At the E-3 irradiation facility, we measured ^10^B concentrations of 0, 462, 926, and 1385 ppm. The results demonstrated the effective imaging spectroscopy capabilities of ETCC, which reduced noise by integrating event selection with imaging techniques. We achieved an image resolution of ~ 1 cm at a distance of ~ 12 cm from the detector surface and confirmed a quantitative correlation between the ^10^B concentration and the detection rate of 478-keV gamma rays. Notably, based on previous case reports, boron accumulation in tumors is approximately several tens of ppm; however, herein, a phantom with a boron-10 concentration exceeding 462 ppm was used, which is considerably higher than the concentration in previous studies owing to the low neutron flux and the small beam and phantom sizes, the amount of 478-keV gamma rays generated from a phantom with a boron-10 concentration of several tens of ppm is extremely low. Therefore, to obtain quantitative results within the limited machine time, the boron-10 concentration in the phantom was increased. The verification of these results at boron concentrations corresponding to actual accumulation in tumors will need to be performed in future studies. According to the simulation, when neutrons were irradiated under the same reactor thermal power conditions, the ratio of the 478-keV prompt gamma ray incident rate on ETCC between the 10-cm cubic phantom with a ^10^B concentration of 10 ppm and the phantom used in E-3 with a ^10^B concentration of 462 ppm was 0.93, thus indicating comparable rates. The ratio of gamma-ray incident rates in the 0–3 MeV energy range was 9.1. However, because the measurements at KUR-HWNIF were performed with a signal rate > 500 Hz, the measurements were considered feasible. Therefore, the quantitative imaging of 478-keV gamma rays could be performed with the ETCC under the conditions of 5-MW reactor power, using a cubic boron solution phantom with 10-cm sides, even with low ^10^B concentrations, such as 10 ppm, which is below the tumor accumulation concentration in BNCT. By contrast, imaging a boron solution phantom with a lower volume and a ¹⁰B concentration of 10 ppm requires developing a more efficient ETCC with a higher detection sensitivity.
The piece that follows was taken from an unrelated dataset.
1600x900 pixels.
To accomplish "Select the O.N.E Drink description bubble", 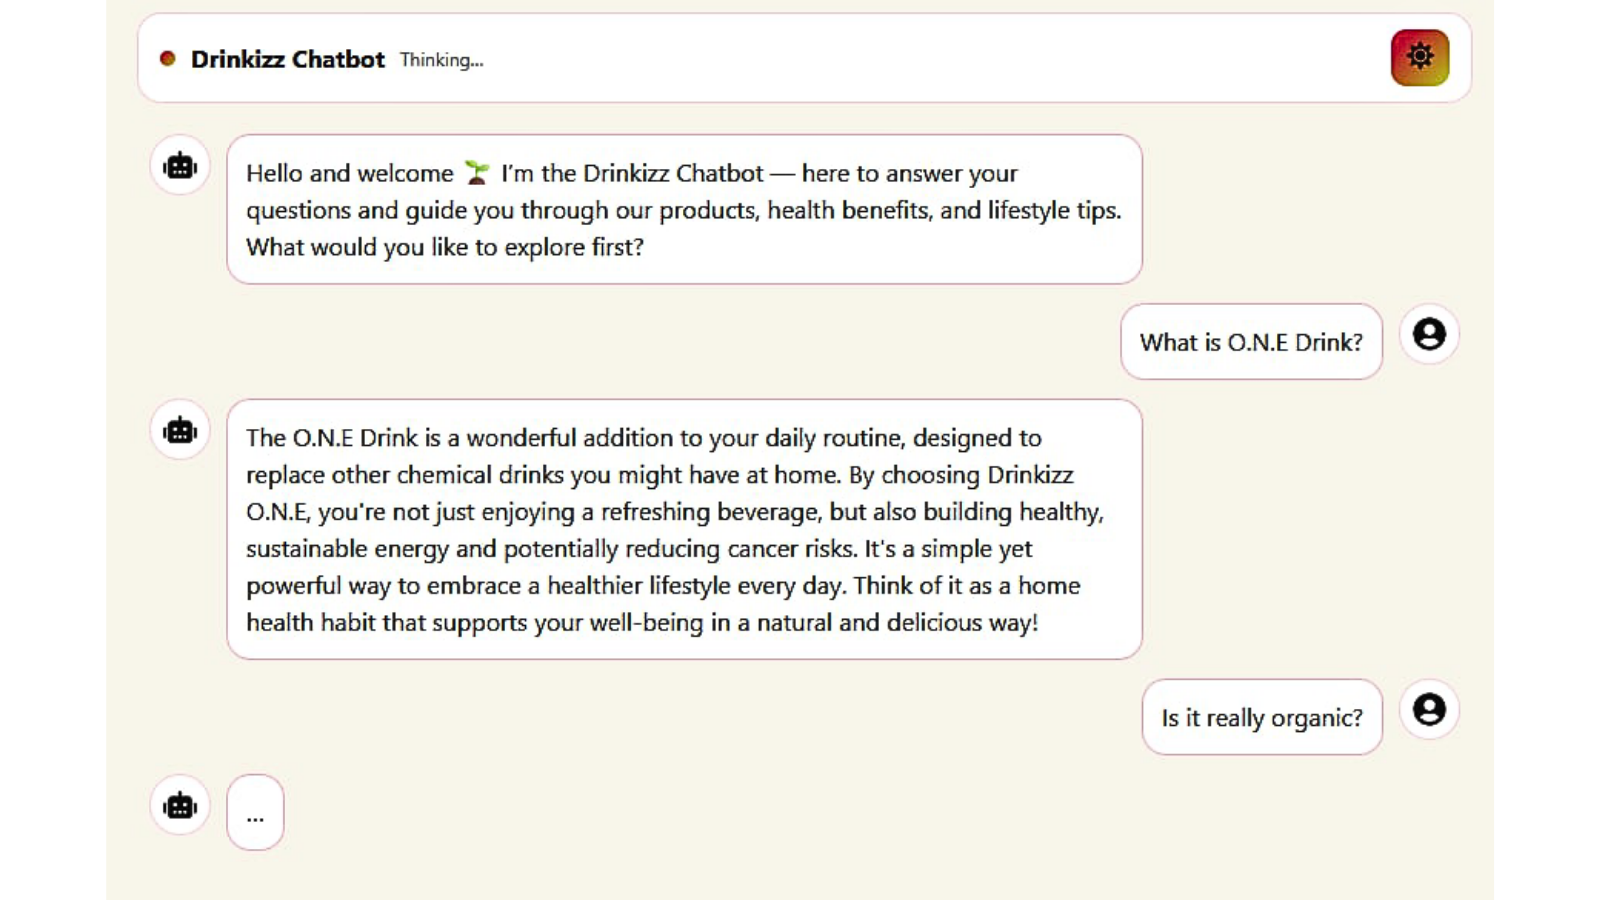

To evaluate the ETCC potential for BNCT diagnosis in humans, we measured 478-keV prompt gamma rays from a boron-containing phantom in the BNCT treatment room. Despite the ~ 2.5 m distance between the ETCC and the phantom, we achieved imaging of 478-keV prompt gamma rays with a resolution less than 10 cm and confirmed the ability to distinguish between the 478-keV and 511-keV gamma ray images. Measurements at varying boron concentrations showed a linear relationship between the detection rate and generation rate of 478-keV prompt gamma rays or the incidence rate into ETCC. During the experiment, the neutron generation rate at KUR-HWNIF was one-fifth of the rate used in actual BNCT treatment; thus, the noise environment of this experiment was similar level. By contrast, the epithermal neutron flux near the phantom was ~ 10^7^/cm^2^/sec, which is about two orders of magnitude lower than BNCT treatments because of the long distance between the beam exit and phantom, resulting in a considerably lower signal-to-noise ratio than the actual clinical conditions. Thus, the usual set up of BNCT can improve the signal-to-noise ratio of this experiment dramatically.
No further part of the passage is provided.